Vahap COŞKUN
BDP Eşgenel Başkanı Selahattin Demirtaş, Newroz günü İMC TV’de bir programa katıldı. Ali Bayramoğlu, Mithat Sancar, Mesut Yeğen ve Erol Katırcıoğlu’lunun sorularını yanıtlayan Demirtaş, Kürt siyasetinin barış sürecine ve 17 Aralık sonrasına dair tutumu hakkında önemli açıklamalarda bulundu.
Tüm program boyunca Demirtaş’ın kullandığı sözler, Kürt siyasetinin kendine has ve kendisi tarafından belirlenen bir ajandasının olduğunun teyidi niteliğindeydi. Kürt siyasetinin iki ana gündemi var: Barış süreci ve seçimler; barış sürecini ilerletmek ve seçimlerde mümkün olduğunca çok belediye kazanıp oy oranını en yüksek seviyeye çıkarmak temel hedef. Çünkü barışın derinleştirilmesi ve olası bir seçim başarısı, Kürt siyasetin elini güçlendirecek. Çalışmalara bu düşünce yön veriyor, siyaset bu minval üzerinden yürüyor.
Ancak kimi gruplar bundan hoşnut değiller. Kürt siyasetinin kendi gündemini takip etmesi bazı bünyelerde rahatsızlık yaratıyor. Zira onlar, Kürt siyasetin ne düşündüğünden ziyade kendi öncelikleri ve talepleriyle ilgililer. Kendi doğrularının Kürt siyasetince kabul edilmesini ve bu doğrultuda hareket edilmesini istiyorlar. Mesela Kürt siyasetinden 17 Aralık’ı kendi zaviyelerinden görmesini ve kendilerinin arzuladığı tarzda tepki göstermesini talep ediyorlar.

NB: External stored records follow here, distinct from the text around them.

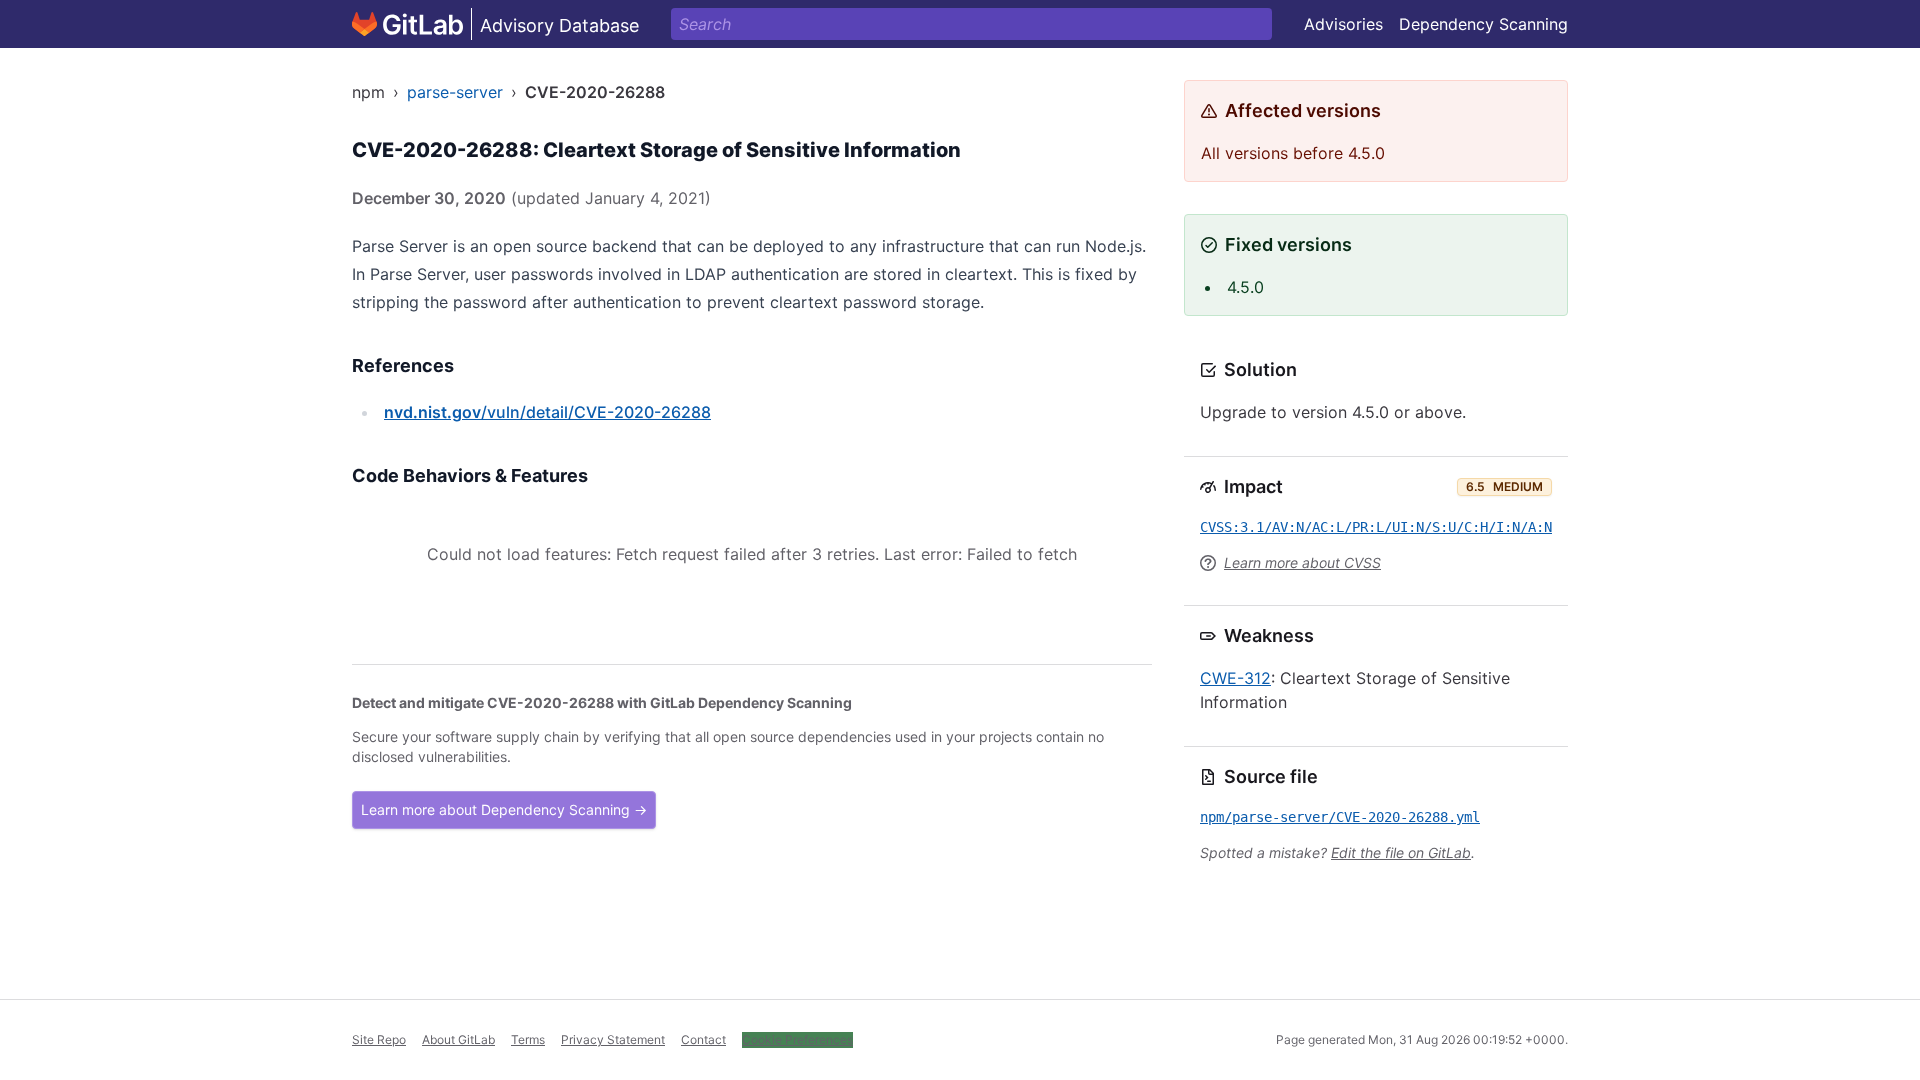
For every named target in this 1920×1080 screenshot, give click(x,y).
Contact (703, 1039)
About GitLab (458, 1039)
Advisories (1343, 24)
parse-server (455, 92)
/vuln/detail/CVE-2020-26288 (547, 412)
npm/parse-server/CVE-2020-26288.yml (1340, 817)
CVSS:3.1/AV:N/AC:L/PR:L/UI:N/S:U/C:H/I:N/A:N (1376, 527)
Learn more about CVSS (1302, 562)
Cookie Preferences (797, 1039)
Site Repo (379, 1039)
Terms (528, 1039)
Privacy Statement (613, 1039)
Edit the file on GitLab (1401, 852)
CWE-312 (1235, 678)
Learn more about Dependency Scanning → (504, 809)
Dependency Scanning (1483, 24)
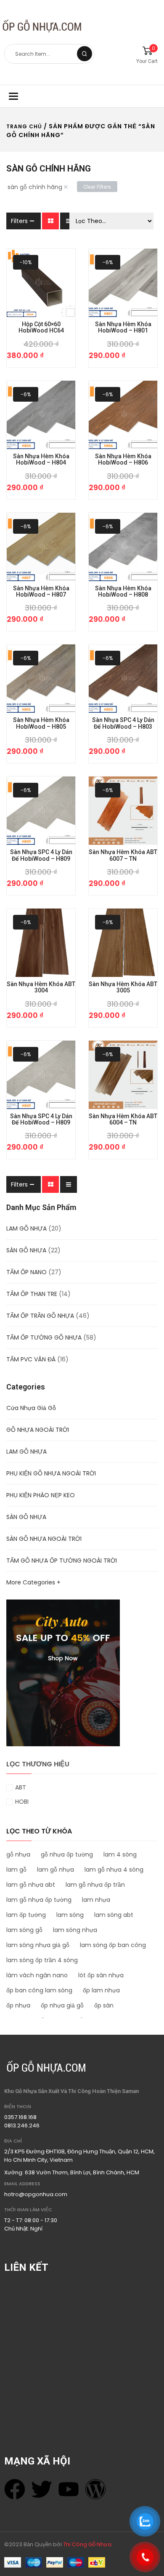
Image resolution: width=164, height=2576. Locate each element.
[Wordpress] (95, 2489)
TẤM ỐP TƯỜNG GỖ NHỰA (44, 1337)
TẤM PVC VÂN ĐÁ (31, 1359)
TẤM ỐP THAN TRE (31, 1294)
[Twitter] (41, 2489)
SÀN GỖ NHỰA (26, 1250)
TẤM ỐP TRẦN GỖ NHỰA (40, 1315)
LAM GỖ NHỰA (26, 1228)
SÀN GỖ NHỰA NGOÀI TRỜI (44, 1539)
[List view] (68, 221)
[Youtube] (68, 2489)
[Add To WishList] (53, 354)
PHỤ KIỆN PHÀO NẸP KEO (40, 1495)
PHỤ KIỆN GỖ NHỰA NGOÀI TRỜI (51, 1473)
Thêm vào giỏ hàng (28, 354)
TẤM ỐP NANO (26, 1272)
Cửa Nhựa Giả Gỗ (31, 1408)
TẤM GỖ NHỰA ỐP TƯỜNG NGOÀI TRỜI (61, 1560)
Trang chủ (24, 126)
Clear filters (97, 187)
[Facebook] (14, 2489)
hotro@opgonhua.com (35, 2194)
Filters (19, 221)
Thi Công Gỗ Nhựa (87, 2544)
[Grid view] (50, 221)
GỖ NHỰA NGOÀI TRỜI (37, 1430)
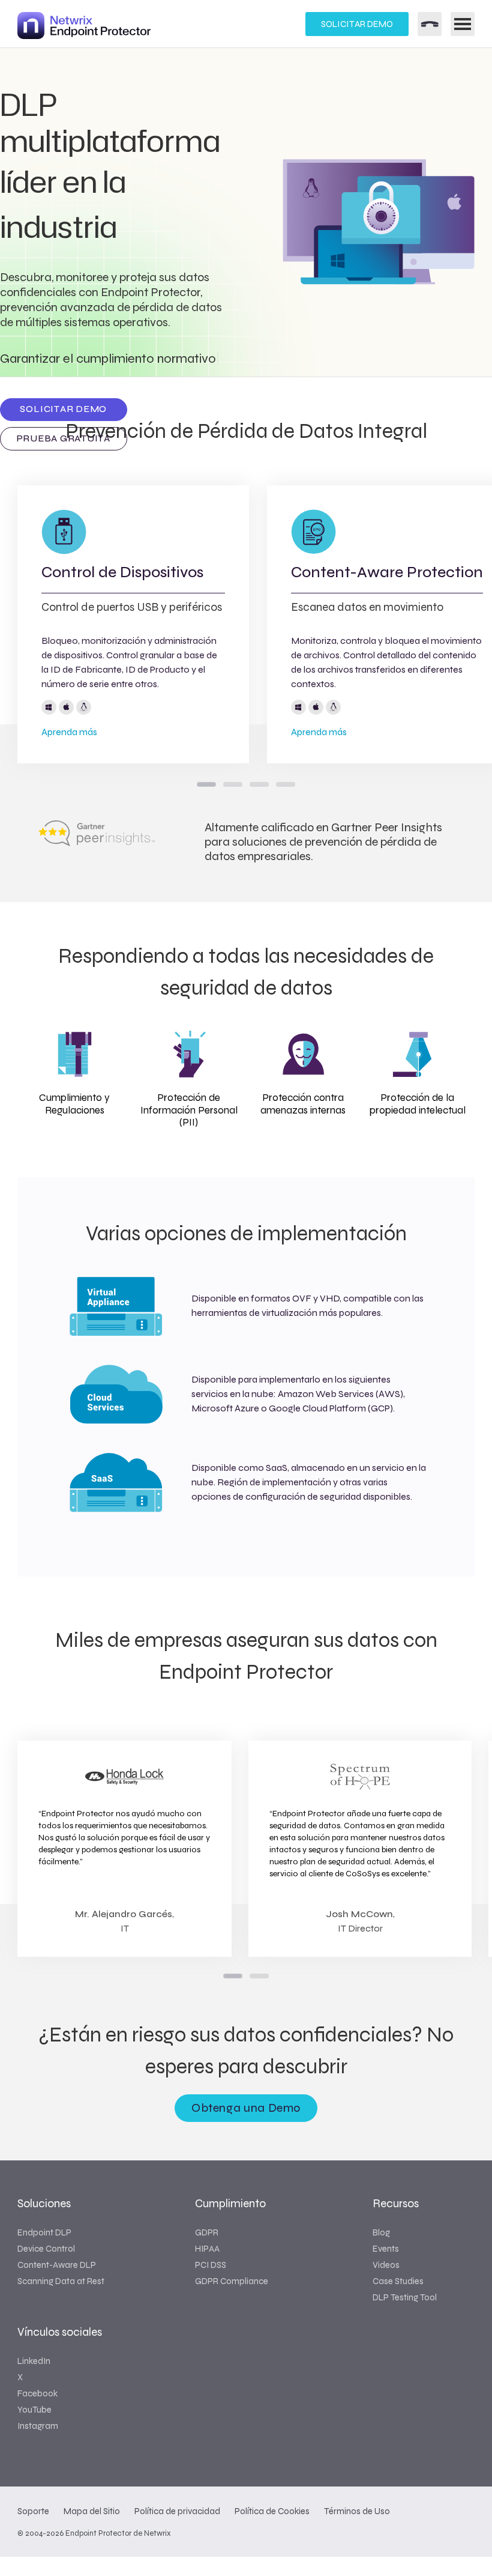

Fakat bu talepleri bir karşılık bulmuyor. Demirtaş, bu durumu şöyle anlatıyor:
“Israrla bir kesim Kürt hareketine ‘AKP karşıtı bir cephe içinde yer alacaksınız, o cephe burasıdır, başka yerde duramazsınız’ diyor. Bu, bizim asla düşmeyeceğimiz bir tuzaktır. ‘AKP karşıtıysan senin yerin bizim yanımızdır’ diyenlere, ‘hayır kardeşim yerimiz sizin yanınız değil, durduğunuz yer yanlış, amacınız meşru değil, muhalefet tarzınız doğru değil’ demeye devam edeceğiz…”
Üçüncü yol
Demirtaş, 17 Aralık’tan sonra durdukları yeri “yandaşlık” ve “karşıtlık” gibi yıpranmış terimler üzerinden tanımlamıyor. “AKP karşıtı cephe, eğer ‘Cemaat-MHP-CHP’ cephesiyse biz o cephede değiliz, bu doğru. Öcalan yaptığı Newroz açıklamasıyla o cephede olmadığını deklare etmiş oldu. Ama o cephede olmayınca bu direkt AKP’nin yanında oluyorsunuz anlamına da gelmiyor.”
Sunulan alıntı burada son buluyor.